Re-detect points in the first image using lower ContrastThreshold to get more points. Track the new points into the second image. Estimate the 3-D locations corresponding to the matched points using the triangulate function, which implements the Direct Linear Transformation (DLT) algorithm [1]. Place the origin at the optical center of the camera corresponding to the first image.

% Detect dense feature points. 
imagePoints1 = detectSIFTFeatures(im2gray(I1), ROI = roi, ContrastThreshold=0.005);

% Create the point tracker
tracker = vision.PointTracker(MaxBidirectionalError=1, NumPyramidLevels=5);

% Initialize the point tracker
imagePoints1 = imagePoints1.Location;
initialize(tracker, imagePoints1, I1);

% Track the points
[imagePoints2, validIdx] = step(tracker, I2);
matchedPoints1 = imagePoints1(validIdx, :);
matchedPoints2 = imagePoints2(validIdx, :);

% Compute the camera matrices for each position of the camera
% The first camera is at the origin looking along the Z-axis. Thus, its
% transformation is identity.
camMatrix1 = cameraProjection(intrinsics, rigidtform3d);
camMatrix2 = cameraProjection(intrinsics, pose2extr(relPose));

% Compute the 3-D points
points3D = triangulate(matchedPoints1, matchedPoints2, camMatrix1, camMatrix2);

% Get the color of each reconstructed point
numPixels = size(I1, 1) * size(I1, 2);
allColors = reshape(I1, [numPixels, 3]);
colorIdx = sub2ind([size(I1, 1), size(I1, 2)], round(matchedPoints1(:,2)), ...
    round(matchedPoints1(:, 1)));
color = allColors(colorIdx, :);

% Create the point cloud
ptCloud = pointCloud(points3D, Color=color);

Display the 3-D Point Cloud

Use the plotCamera function to visualize the locations and orientations of the camera, and the pcshow function to visualize the point cloud.
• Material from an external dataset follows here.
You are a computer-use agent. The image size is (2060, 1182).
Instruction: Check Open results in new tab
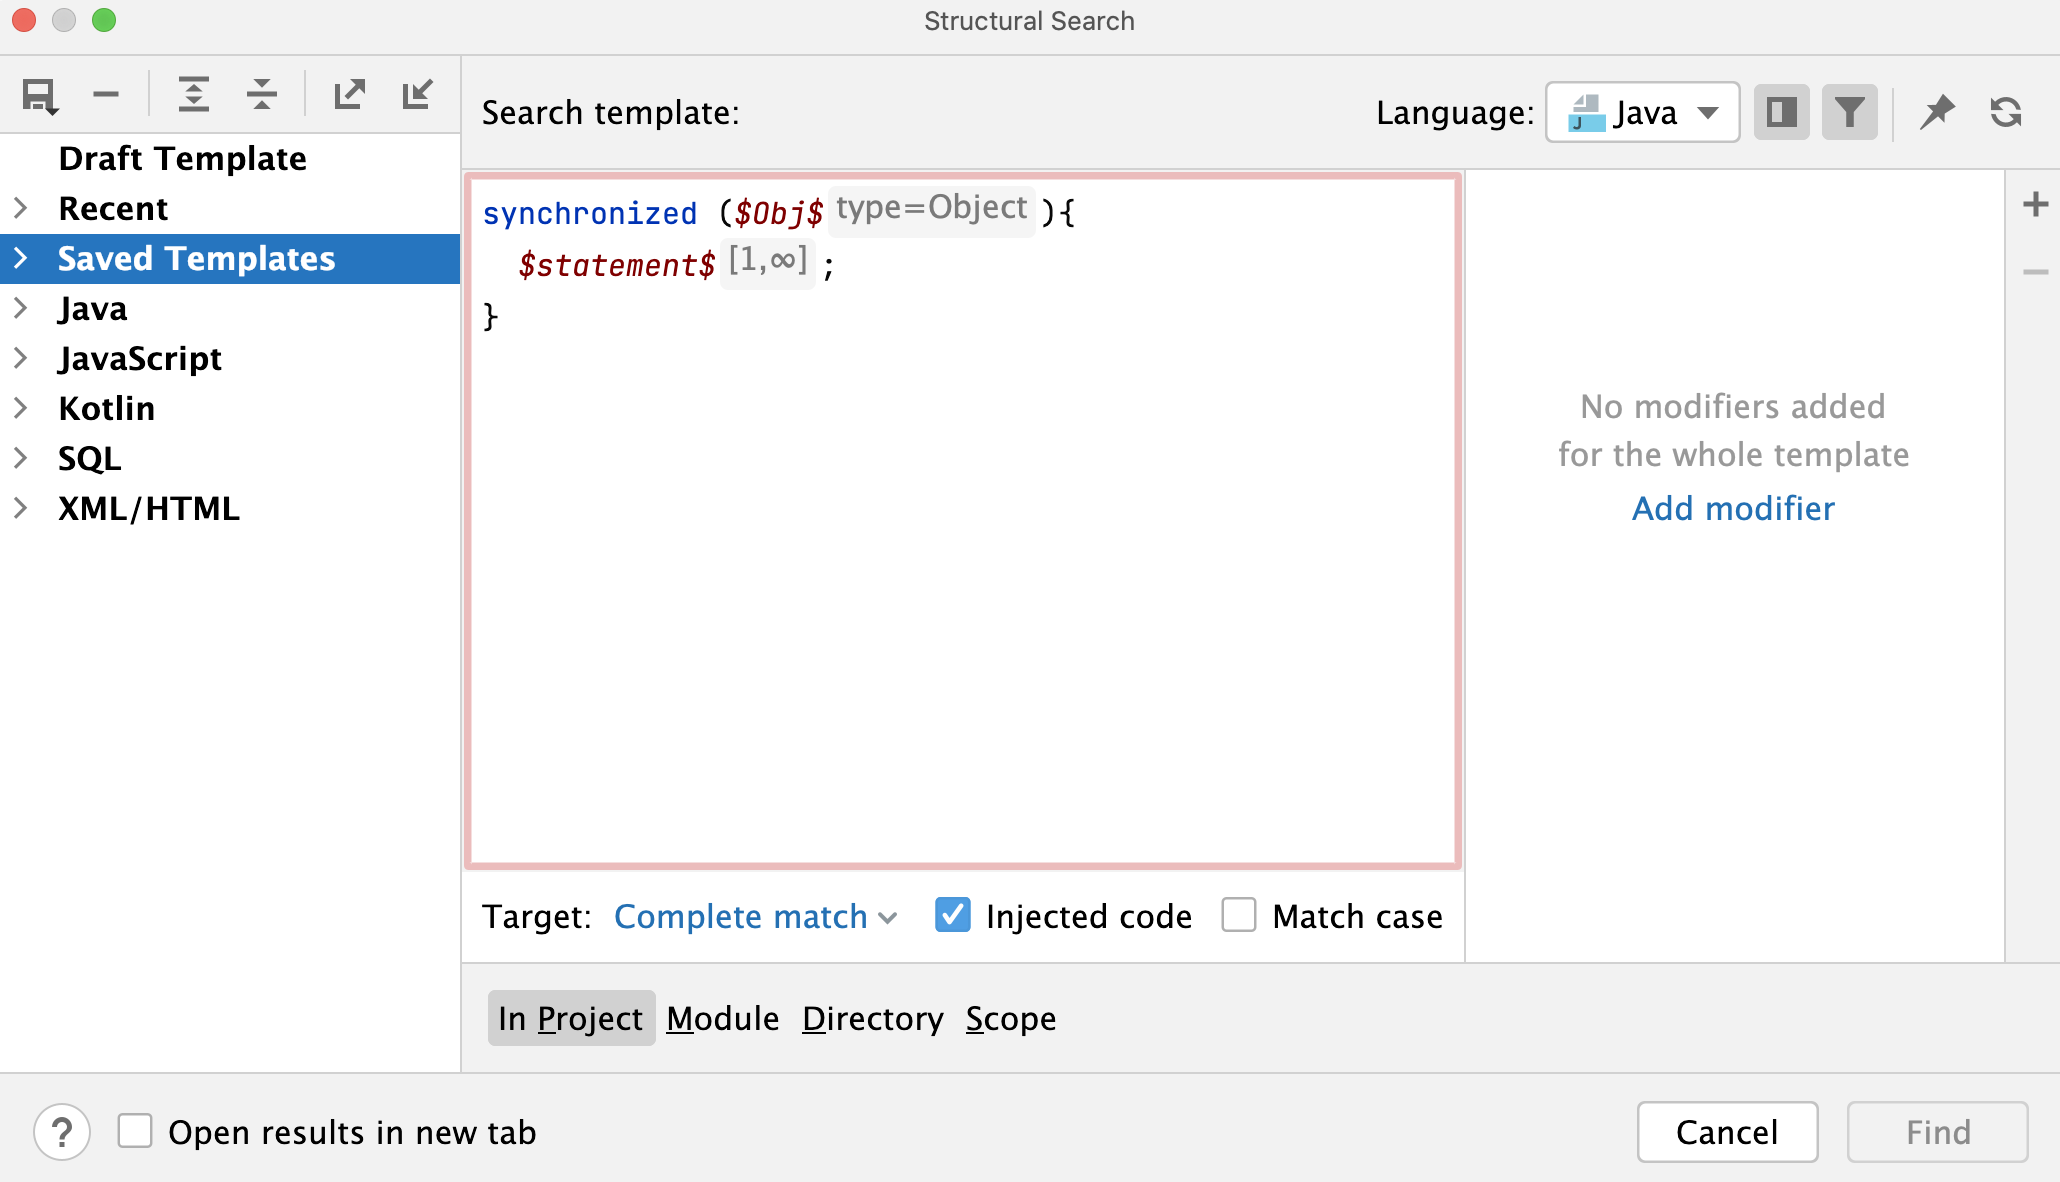(136, 1132)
% Visualize the camera locations and orientations
cameraSize = 0.3;
figure
plotCamera(Size=cameraSize, Color="r", Label="1", Opacity=0);
hold on
grid on
plotCamera(AbsolutePose=relPose, Size=cameraSize, ...
    Color="b", Label="2", Opacity=0);

% Visualize the point cloud
pcshow(ptCloud, VerticalAxis="y", VerticalAxisDir="down", MarkerSize=45);

% Rotate and zoom the plot
camorbit(0, -30);
camzoom(1.5);

% Label the axes
xlabel("x-axis");
ylabel("y-axis");
zlabel("z-axis")

title("Up to Scale Reconstruction of the Scene");

Figure contains an axes object. The axes object with title Up to Scale Reconstruction of the Scene, xlabel x-axis, ylabel y-axis contains 21 objects of type line, text, patch, scatter.
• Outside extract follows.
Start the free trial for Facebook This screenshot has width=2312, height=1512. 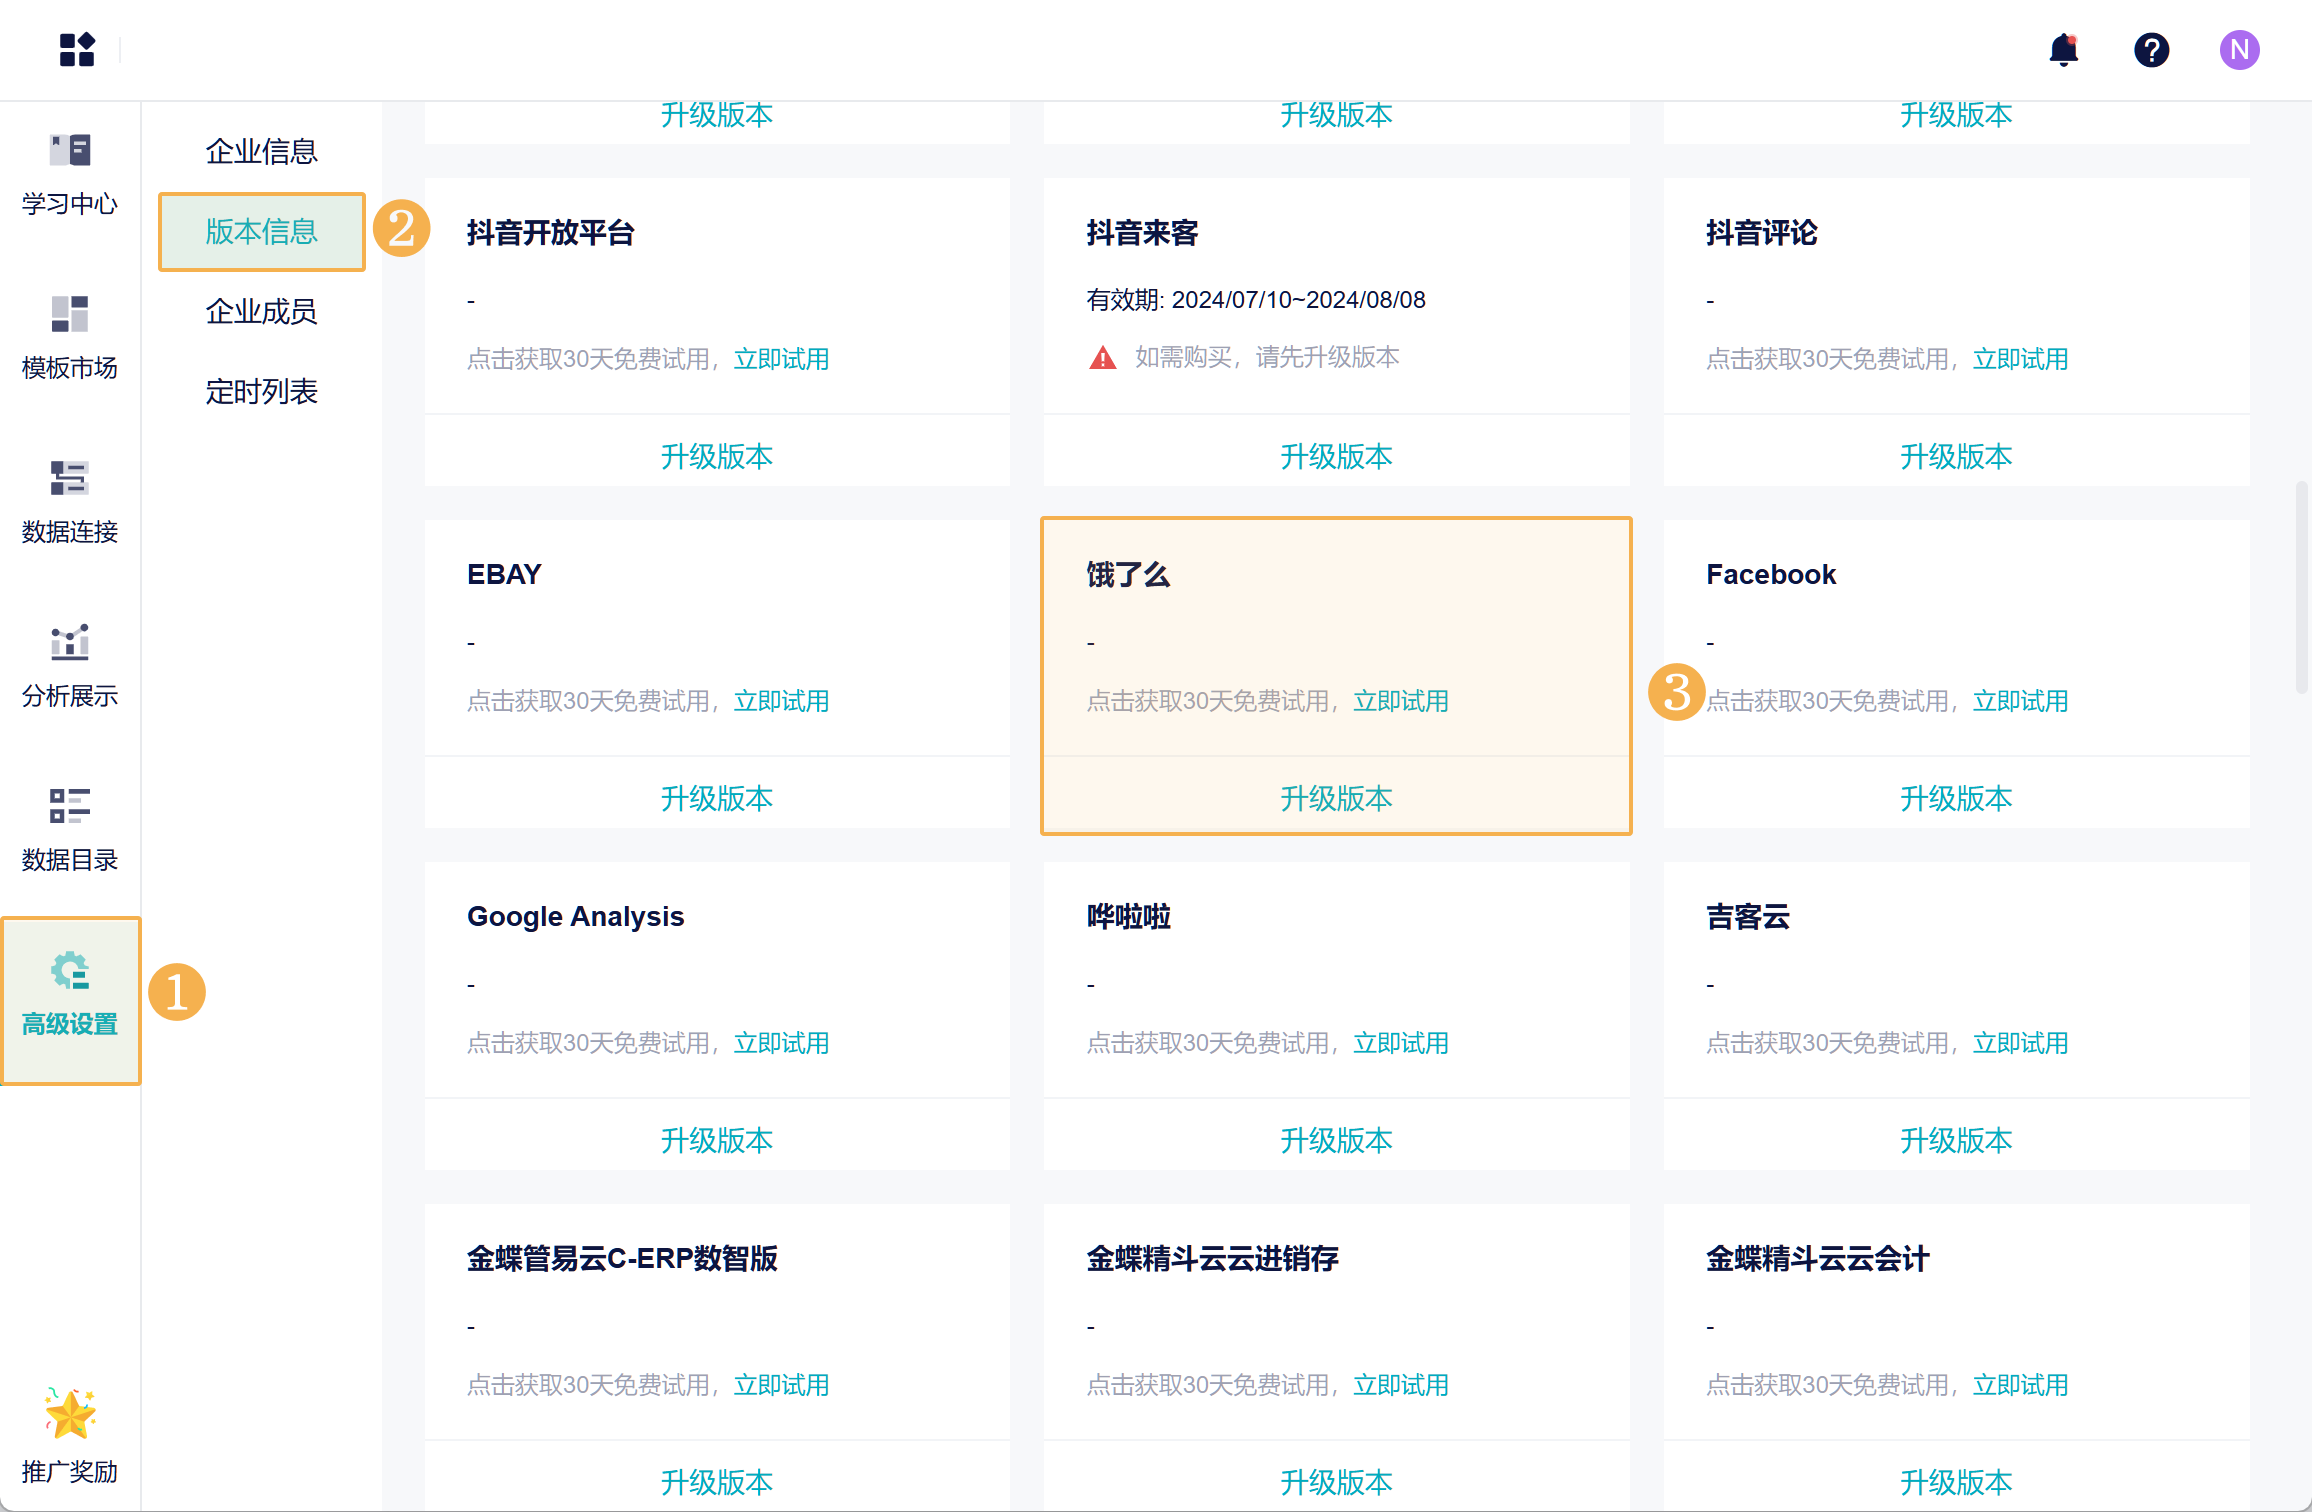[2020, 701]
Fit a Sphere to the Point Cloud to Find the Globe

Find the globe in the point cloud by fitting a sphere to the 3-D points using the pcfitsphere function.

% Detect the globe
globe = pcfitsphere(ptCloud, 0.1);

% Display the surface of the globe
plot(globe);
title("Estimated Location and Size of the Globe");
hold off

Figure contains an axes object. The axes object with title Estimated Location and Size of the Globe, xlabel x-axis, ylabel y-axis contains 22 objects of type line, text, patch, scatter, surface.

Metric Reconstruction of the Scene

The actual radius of the globe is 10cm. You can now determine the coordinates of the 3-D points in centimeters.

% Determine the scale factor
scaleFactor = 10 / globe.Radius;

% Scale the point cloud
ptCloud = pointCloud(points3D * scaleFactor, Color=color);
relPose.Translation = relPose.Translation * scaleFactor;

% Visualize the point cloud in centimeters
cameraSize = 2; 
figure
plotCamera(Size=cameraSize, Color="r", Label="1", Opacity=0);
hold on
grid on
plotCamera(AbsolutePose=relPose, Size=cameraSize, ...
    Color="b", Label="2", Opacity=0);

% Visualize the point cloud
pcshow(ptCloud, VerticalAxis="y", VerticalAxisDir="down", MarkerSize=45);
camorbit(0, -30);
camzoom(1.5);

% Label the axes
xlabel("x-axis (cm)");
ylabel("y-axis (cm)");
zlabel("z-axis (cm)")
title("Metric Reconstruction of the Scene");

Figure contains an axes object. The axes object with title Metric Reconstruction of the Scene, xlabel x-axis (cm), ylabel y-axis (cm) contains 21 objects of type line, text, patch, scatter.

Summary

This example showed you how to recover camera motion and reconstruct the 3-D structure of a scene from two images taken with a calibrated camera.

References

[1] Hartley, Richard, and Andrew Zisserman. Multiple View Geometry in Computer Vision. Second Edition. Cambridge, 2000.